Comment by ajross
6 days ago
Nitpick: the DSL here ("ini file format") is arguably ad-hoc, but it's extremely common and well-understood, and simple enough to make a common law specification work well enough in practice. The bug here wasn't due to the format. What you're actually complaining about is the hand-coded parser[1] sitting in the middle of a C program like a bomb waiting to go off. And, yes, that nonsense should have died decades ago.
There are places for clever hand code, even in C, even in the modern world. Data interchange is very not much not one of them. Just don't do this. If you want .ini, use toml. Use JSON if you don't. Even YAML is OK. Those with a penchant for pain like XML. And if you have convinced yourself your format must be binary (you're wrong, it doesn't), protobufs are there for you.
But absolutely, positively, never write a parser unless your job title is "programming language author". Use a library for this, even if you don't use libraries for anything else.
[1] Fine fine, lexer. We are nitpicking, after all.
Since we are nitpicking, git is considerably older than TOML, and nearly as old as YAML and JSON. In fact JSON wasn’t even standardised until after git’s first stable release.
Back then there wasn’t a whole lot of options besides rolling their own.
And when you also consider that git had to be somewhat rushed (due to Linux kernel developers having their licenses revoked for BitKeeper) and the fact that git was originally written and maintained by Linus himself, it’s a little more understandable that he wrote his own config file parser.
Under the same circumstances, I definitely would have done that too. In fact back then, I literally did write my own config file parsers.
The parser is fine, the bug is in the encoder which writes a value ending in \r without quotes even though \r is a special character at the end of a line.
How many hand crafted lexers dealing with lf vs. cr-lf encodings do exist? My guess is n > ( number of people who coded > 10 KSLOC ).
I’ve written a fair few lexers in my time. My general approach for CR is to simply ignore the character entirely.
If CR is used correctly in windows, then its behaviour is already covered by the LF case (as required for POSIX systems) and if CR is used incorrectly then you end up with all kinds of weird edge cases. So you’re much better off just jumping over that character entirely.
Ignoring CR is often how two systems end up parsing the same file differently, one as two lines the other as a single line.

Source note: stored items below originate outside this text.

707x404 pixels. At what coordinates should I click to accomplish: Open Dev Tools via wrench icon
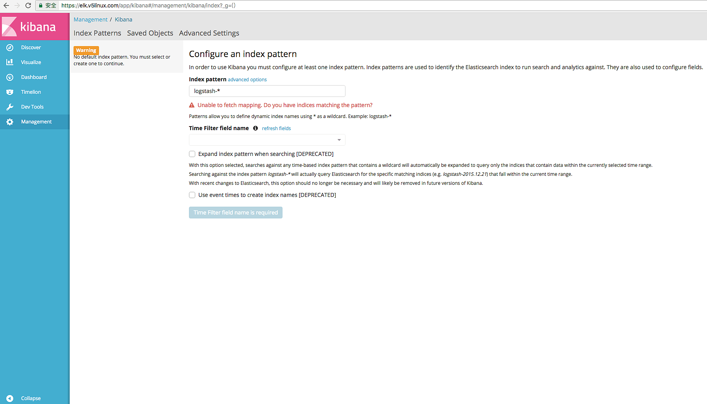pos(10,107)
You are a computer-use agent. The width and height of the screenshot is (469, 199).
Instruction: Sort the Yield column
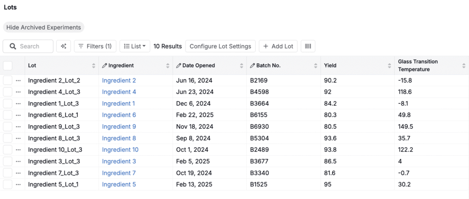tap(389, 66)
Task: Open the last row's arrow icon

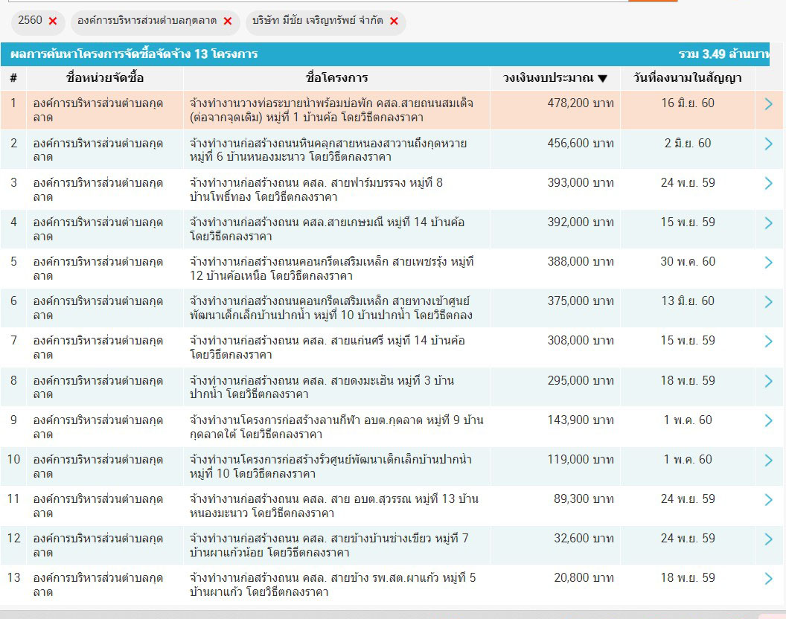Action: click(769, 579)
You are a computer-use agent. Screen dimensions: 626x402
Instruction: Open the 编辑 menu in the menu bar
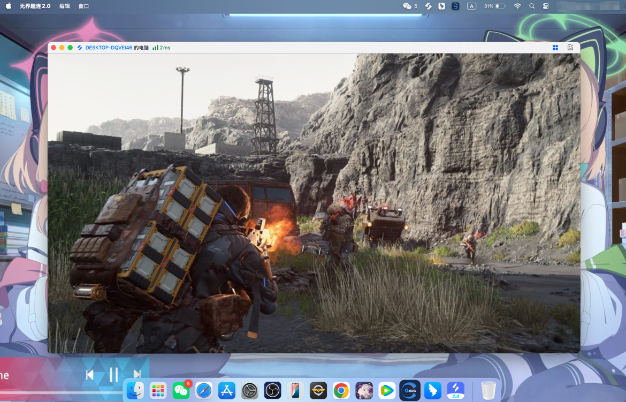pyautogui.click(x=64, y=6)
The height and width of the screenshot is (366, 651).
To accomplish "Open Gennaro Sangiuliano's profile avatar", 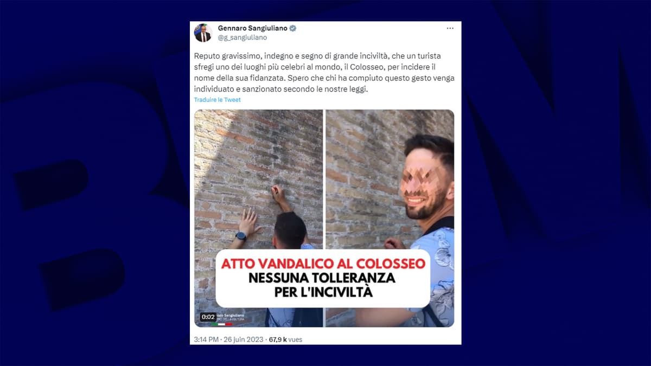I will tap(203, 33).
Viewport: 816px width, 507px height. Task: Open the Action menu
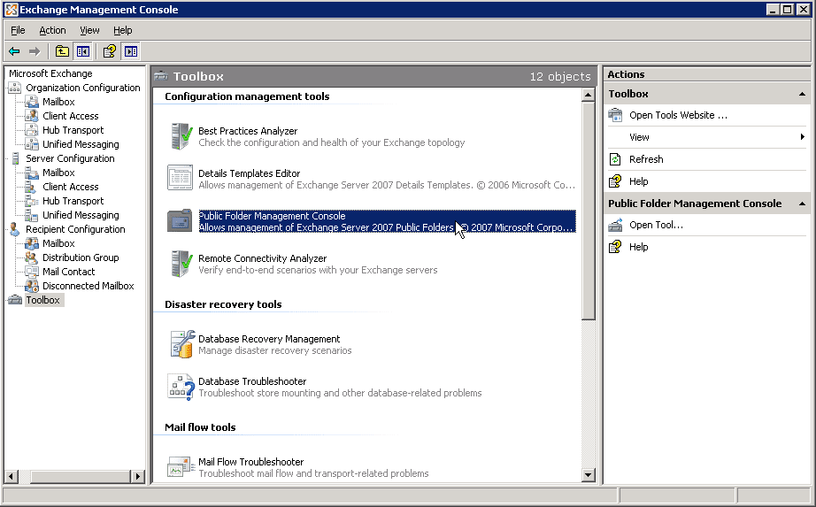pyautogui.click(x=52, y=30)

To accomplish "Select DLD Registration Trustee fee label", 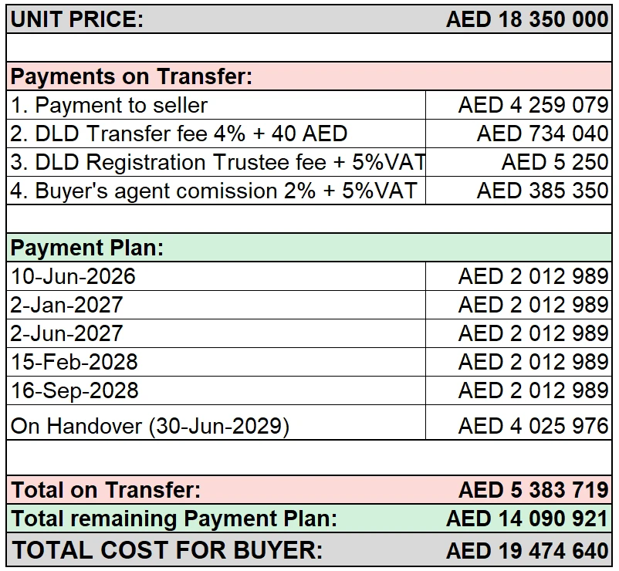I will [216, 162].
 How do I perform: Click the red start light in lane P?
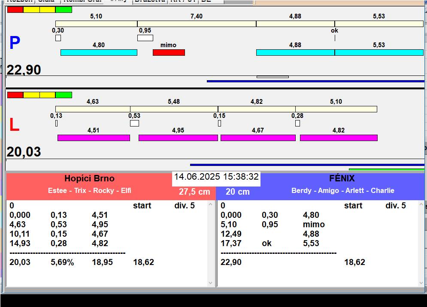pyautogui.click(x=15, y=9)
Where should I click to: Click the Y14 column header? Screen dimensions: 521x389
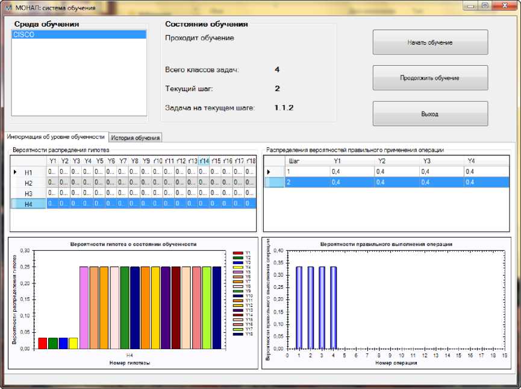(204, 161)
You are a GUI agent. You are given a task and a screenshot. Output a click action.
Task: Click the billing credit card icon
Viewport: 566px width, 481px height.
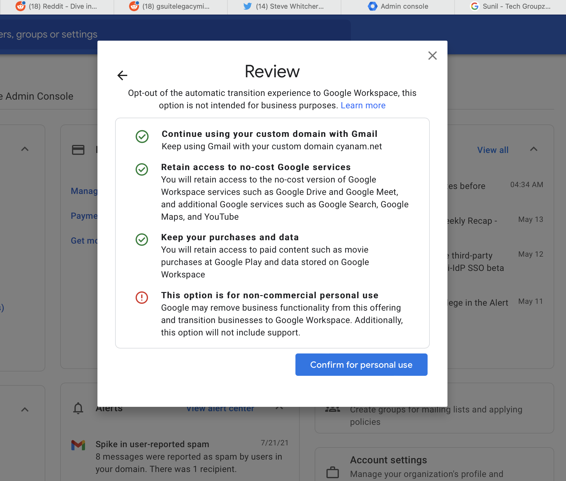tap(78, 150)
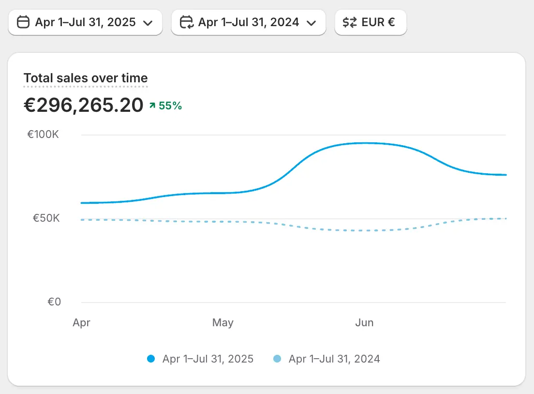Click the peak of the solid 2025 line
Image resolution: width=534 pixels, height=394 pixels.
point(366,143)
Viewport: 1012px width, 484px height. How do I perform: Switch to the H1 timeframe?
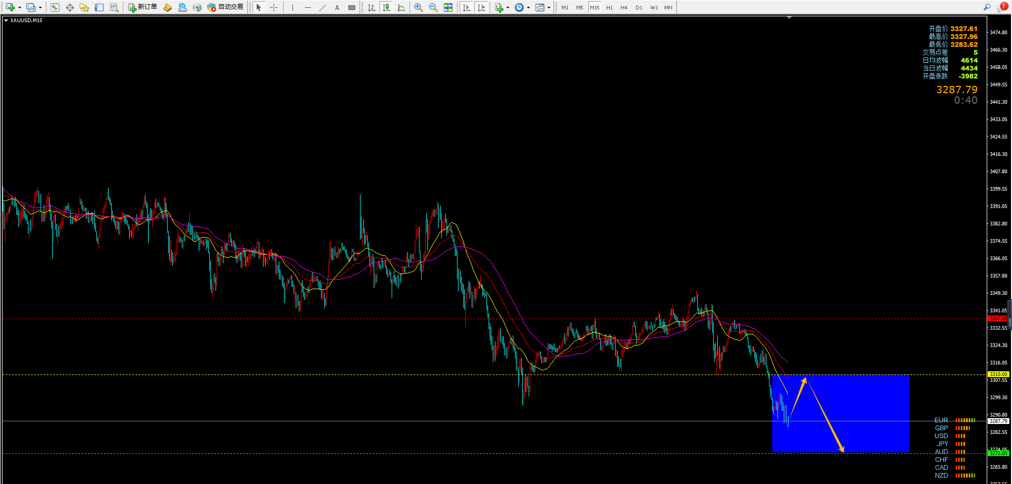[609, 7]
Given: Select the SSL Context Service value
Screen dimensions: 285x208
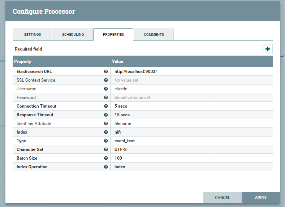Looking at the screenshot, I should (159, 80).
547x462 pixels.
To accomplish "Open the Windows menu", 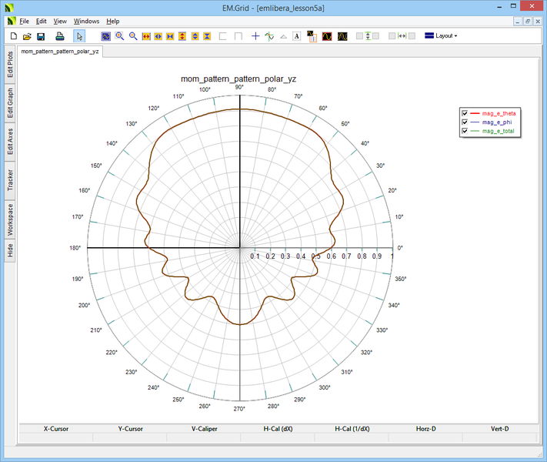I will (x=86, y=21).
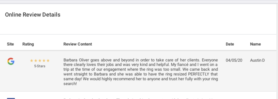Click the review date 04/05/20
The width and height of the screenshot is (278, 99).
coord(234,60)
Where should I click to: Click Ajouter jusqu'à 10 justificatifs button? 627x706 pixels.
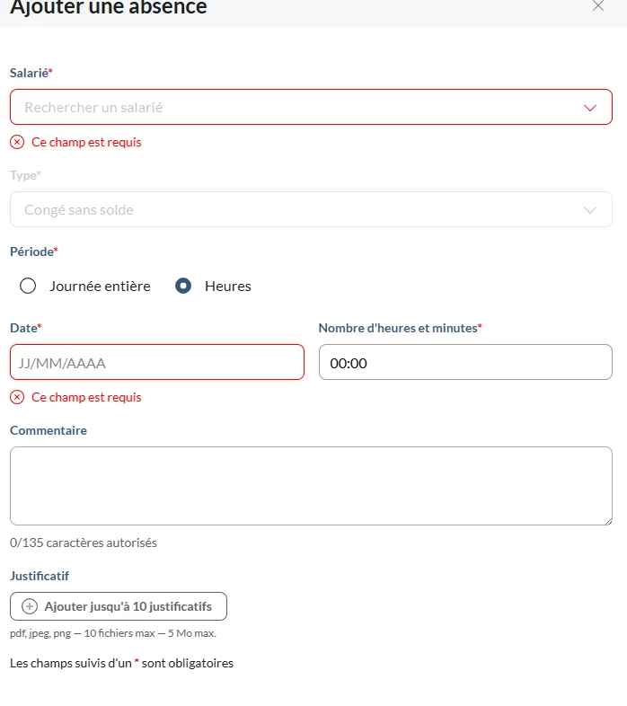click(x=119, y=606)
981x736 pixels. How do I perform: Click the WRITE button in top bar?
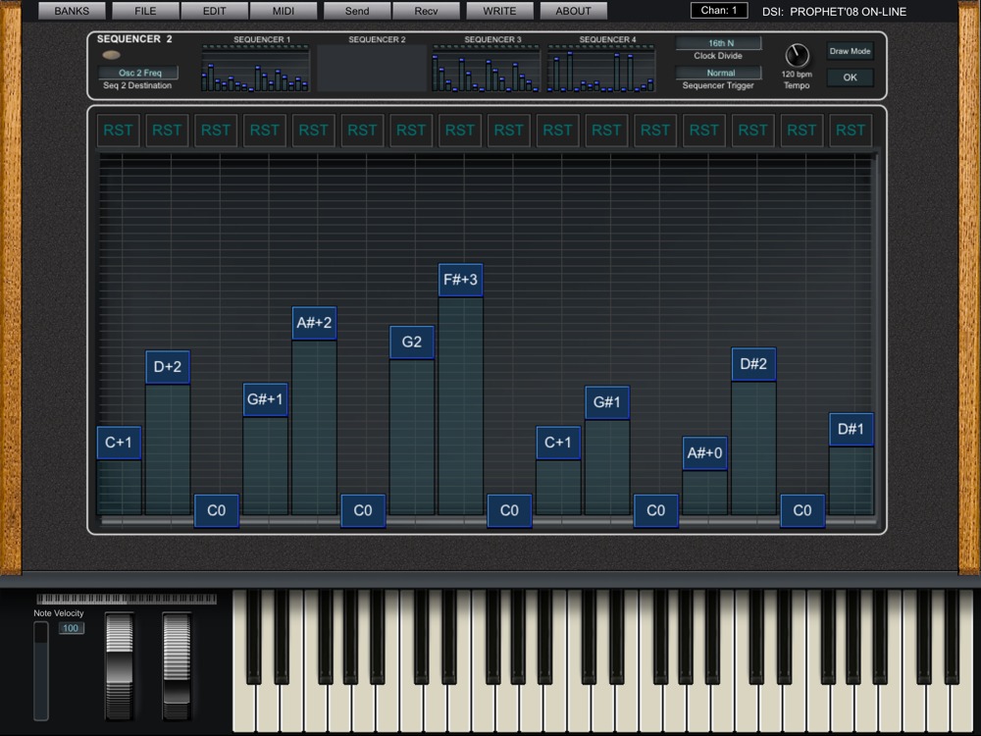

If the format is not sensitive to additional empty lines then converting them all CR to LF in-place is likely a safer approach, or a tokenizer that coalesces all sequential CR/LF characters into a single EOL token.
I write a lot of software that parses control protocols, the differences between the firmware from a single manufacturer on different devices is astonishing! I find it shocking the number that actually have no delimiters or packet length.
2 replies →
Old Macs (pre-OS X I think) used CR only as line terminators.
1 reply →
I guess at this point it's okay to deprecate Mac OS 9 files?
1 reply →
More generally, any textual file format where whitespace is significant at the end of a line is calling for trouble.
5 replies →
If you're using protobuf you can still use text as it turns out [0]
[0] https://protobuf.dev/reference/protobuf/textformat-spec/